[Opening Listed entries section]

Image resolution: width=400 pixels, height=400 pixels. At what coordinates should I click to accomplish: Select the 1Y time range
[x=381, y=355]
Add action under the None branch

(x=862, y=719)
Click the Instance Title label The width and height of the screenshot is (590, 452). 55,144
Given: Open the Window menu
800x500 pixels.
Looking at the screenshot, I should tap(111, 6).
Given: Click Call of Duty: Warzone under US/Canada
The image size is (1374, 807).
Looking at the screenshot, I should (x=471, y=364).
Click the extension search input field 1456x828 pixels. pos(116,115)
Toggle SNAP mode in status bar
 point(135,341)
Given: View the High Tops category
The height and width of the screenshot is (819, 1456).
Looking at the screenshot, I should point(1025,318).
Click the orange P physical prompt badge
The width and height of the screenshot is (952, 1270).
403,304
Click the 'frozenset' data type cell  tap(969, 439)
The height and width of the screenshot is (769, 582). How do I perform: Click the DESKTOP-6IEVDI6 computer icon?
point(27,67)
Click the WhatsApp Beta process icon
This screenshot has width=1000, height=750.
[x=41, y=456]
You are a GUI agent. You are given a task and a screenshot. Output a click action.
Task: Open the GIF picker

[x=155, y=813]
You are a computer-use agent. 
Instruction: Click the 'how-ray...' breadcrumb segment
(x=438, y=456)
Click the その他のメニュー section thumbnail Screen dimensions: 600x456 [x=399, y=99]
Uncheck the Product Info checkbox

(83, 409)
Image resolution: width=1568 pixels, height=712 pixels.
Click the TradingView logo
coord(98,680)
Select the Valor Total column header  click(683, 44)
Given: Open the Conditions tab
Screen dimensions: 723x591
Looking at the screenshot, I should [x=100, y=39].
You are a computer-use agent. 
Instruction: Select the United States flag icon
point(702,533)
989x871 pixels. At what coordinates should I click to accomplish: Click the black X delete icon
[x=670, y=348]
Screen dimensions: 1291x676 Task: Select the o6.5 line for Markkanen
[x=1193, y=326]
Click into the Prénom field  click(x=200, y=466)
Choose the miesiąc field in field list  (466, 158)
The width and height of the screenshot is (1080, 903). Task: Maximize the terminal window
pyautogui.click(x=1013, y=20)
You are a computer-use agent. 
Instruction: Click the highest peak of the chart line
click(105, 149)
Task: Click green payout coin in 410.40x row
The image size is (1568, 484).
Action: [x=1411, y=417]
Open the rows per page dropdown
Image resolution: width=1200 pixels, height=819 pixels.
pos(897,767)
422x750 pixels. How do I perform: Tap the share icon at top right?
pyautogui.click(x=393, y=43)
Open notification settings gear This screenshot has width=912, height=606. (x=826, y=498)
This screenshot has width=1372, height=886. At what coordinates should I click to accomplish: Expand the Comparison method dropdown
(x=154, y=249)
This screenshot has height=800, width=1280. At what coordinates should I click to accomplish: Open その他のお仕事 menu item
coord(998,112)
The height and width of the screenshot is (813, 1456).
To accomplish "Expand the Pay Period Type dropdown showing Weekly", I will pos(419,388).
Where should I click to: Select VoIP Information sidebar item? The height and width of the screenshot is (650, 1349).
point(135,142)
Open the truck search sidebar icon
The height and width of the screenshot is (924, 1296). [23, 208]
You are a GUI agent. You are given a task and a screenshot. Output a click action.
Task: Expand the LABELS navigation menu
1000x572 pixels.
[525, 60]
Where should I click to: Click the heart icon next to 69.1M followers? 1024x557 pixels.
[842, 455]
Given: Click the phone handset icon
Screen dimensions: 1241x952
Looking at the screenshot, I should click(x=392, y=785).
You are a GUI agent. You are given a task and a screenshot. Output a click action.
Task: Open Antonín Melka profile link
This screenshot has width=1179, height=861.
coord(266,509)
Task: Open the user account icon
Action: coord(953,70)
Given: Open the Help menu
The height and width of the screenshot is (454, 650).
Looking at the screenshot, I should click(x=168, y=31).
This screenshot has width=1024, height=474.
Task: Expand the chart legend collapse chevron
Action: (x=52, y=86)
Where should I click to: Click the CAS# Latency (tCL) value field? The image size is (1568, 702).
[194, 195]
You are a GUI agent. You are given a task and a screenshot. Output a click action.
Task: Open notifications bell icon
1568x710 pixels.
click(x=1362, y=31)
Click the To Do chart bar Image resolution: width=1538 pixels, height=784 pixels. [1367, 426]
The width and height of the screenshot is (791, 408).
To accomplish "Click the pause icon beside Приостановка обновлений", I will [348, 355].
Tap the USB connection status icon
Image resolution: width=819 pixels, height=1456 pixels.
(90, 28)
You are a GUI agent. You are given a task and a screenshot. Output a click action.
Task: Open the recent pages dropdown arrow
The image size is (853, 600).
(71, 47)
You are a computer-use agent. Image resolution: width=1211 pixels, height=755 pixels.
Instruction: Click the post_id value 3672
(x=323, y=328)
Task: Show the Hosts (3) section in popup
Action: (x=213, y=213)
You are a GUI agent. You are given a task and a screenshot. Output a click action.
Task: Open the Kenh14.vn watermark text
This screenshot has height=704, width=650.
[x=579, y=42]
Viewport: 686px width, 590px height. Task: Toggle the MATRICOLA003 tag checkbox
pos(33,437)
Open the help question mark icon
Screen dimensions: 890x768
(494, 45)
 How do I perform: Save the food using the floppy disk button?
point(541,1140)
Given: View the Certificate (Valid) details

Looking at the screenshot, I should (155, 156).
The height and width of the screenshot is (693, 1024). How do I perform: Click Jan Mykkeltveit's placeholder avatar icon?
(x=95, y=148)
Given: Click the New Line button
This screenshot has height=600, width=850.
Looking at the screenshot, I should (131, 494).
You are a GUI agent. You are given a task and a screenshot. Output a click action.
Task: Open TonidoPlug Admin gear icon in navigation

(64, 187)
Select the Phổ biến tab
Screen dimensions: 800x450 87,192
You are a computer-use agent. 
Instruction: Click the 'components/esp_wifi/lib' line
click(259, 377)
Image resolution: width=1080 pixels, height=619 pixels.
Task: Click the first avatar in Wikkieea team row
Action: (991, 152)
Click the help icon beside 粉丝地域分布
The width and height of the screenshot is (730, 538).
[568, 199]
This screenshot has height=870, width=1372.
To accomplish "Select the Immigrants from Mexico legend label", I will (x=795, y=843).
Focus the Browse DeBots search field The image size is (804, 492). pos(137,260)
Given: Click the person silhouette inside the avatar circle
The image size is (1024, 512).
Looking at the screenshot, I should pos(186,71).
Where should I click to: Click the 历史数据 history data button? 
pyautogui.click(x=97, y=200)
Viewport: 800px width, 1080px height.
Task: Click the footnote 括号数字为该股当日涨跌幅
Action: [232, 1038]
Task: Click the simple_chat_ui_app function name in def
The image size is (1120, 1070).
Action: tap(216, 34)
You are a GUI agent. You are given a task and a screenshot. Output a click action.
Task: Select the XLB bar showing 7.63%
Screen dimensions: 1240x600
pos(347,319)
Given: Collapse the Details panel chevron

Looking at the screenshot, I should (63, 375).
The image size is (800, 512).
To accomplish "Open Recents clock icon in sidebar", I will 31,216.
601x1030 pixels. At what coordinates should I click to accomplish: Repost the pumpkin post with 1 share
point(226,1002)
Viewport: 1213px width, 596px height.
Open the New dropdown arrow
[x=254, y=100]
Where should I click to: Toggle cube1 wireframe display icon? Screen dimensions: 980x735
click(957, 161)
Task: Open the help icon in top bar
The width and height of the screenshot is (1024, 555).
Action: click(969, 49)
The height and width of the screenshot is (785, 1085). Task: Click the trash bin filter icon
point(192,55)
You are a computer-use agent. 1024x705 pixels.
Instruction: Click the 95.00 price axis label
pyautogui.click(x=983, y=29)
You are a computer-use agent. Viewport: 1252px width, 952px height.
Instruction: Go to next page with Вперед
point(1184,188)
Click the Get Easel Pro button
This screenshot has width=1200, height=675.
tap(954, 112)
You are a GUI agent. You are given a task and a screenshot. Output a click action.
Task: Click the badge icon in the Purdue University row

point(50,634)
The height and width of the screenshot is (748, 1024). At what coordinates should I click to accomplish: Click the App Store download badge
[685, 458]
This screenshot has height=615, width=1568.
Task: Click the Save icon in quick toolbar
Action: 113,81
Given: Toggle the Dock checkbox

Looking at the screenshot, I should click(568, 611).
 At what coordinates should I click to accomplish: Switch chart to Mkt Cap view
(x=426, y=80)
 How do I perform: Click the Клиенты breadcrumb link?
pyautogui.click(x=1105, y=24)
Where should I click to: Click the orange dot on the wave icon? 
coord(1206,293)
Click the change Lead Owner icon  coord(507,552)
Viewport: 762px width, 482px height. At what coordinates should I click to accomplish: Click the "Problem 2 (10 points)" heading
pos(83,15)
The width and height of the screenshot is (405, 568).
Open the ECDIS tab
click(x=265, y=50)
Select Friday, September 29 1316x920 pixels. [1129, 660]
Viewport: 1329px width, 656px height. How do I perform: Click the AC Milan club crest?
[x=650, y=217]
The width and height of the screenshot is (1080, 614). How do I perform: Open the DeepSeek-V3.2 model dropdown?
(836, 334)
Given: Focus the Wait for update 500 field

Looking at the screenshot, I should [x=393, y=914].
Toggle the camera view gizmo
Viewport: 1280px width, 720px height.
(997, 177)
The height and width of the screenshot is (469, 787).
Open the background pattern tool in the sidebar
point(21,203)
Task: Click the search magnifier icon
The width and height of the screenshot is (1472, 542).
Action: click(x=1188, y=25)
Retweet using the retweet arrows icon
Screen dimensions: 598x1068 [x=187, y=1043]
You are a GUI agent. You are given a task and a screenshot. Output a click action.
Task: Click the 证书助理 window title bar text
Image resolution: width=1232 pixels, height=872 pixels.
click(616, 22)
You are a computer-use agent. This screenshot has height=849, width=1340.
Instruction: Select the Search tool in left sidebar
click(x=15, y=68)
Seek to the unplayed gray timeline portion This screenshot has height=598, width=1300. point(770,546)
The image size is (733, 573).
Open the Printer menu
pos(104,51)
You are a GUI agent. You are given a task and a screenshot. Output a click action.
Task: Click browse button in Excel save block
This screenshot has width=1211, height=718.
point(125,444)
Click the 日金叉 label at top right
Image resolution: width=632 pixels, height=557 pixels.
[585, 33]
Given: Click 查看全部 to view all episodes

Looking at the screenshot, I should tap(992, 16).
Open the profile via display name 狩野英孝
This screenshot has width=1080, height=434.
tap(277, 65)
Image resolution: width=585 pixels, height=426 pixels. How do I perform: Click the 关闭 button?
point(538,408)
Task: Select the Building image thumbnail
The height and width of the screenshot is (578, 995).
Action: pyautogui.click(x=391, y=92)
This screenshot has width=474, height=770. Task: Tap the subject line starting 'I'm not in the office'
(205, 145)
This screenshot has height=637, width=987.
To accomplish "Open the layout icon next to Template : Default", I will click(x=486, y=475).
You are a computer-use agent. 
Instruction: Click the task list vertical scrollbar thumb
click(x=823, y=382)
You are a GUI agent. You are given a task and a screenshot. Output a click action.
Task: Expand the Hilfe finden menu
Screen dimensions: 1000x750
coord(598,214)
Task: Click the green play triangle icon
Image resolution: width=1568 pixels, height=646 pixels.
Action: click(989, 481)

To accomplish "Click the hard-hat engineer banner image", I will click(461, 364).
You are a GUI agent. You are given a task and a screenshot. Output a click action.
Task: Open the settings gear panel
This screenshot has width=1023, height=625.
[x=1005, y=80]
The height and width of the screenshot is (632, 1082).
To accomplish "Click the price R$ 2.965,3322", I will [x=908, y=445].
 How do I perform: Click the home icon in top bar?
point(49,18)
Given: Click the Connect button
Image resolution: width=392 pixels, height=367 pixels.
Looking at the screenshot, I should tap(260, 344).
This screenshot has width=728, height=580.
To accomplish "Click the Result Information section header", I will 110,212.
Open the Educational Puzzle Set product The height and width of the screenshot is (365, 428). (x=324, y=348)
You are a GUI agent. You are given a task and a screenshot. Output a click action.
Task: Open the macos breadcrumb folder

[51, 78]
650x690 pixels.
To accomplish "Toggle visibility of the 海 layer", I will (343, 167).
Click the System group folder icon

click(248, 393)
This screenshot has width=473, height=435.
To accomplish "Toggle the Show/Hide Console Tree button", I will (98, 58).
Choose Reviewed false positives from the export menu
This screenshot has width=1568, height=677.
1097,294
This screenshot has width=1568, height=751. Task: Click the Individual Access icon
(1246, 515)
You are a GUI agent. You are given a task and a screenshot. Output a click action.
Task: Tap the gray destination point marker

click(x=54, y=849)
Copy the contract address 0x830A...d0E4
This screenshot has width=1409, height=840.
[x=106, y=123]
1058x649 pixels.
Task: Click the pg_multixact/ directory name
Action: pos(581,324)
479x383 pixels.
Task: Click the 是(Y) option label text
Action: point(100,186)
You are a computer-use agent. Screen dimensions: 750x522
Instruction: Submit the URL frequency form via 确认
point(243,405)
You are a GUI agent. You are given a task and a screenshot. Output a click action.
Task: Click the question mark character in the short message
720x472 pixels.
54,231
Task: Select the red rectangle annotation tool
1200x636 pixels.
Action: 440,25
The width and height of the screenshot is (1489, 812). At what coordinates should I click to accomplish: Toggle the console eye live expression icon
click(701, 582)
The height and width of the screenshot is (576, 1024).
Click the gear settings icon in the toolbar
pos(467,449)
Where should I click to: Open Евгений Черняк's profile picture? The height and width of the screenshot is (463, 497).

[Closing Listed entries section]

Problem to solve — Take from the material above the lines running from the one with "Task: Open the GIF picker" through the one with "Image resolution: width=1568 pixels, height=712", and repeat them exactly, with nothing else.

Result —
Task: Open the GIF picker

[x=155, y=813]
You are a computer-use agent. 
Instruction: Click the 'how-ray...' breadcrumb segment
(x=438, y=456)
Click the その他のメニュー section thumbnail Screen dimensions: 600x456 [x=399, y=99]
Uncheck the Product Info checkbox

(83, 409)
Image resolution: width=1568 pixels, height=712 pixels.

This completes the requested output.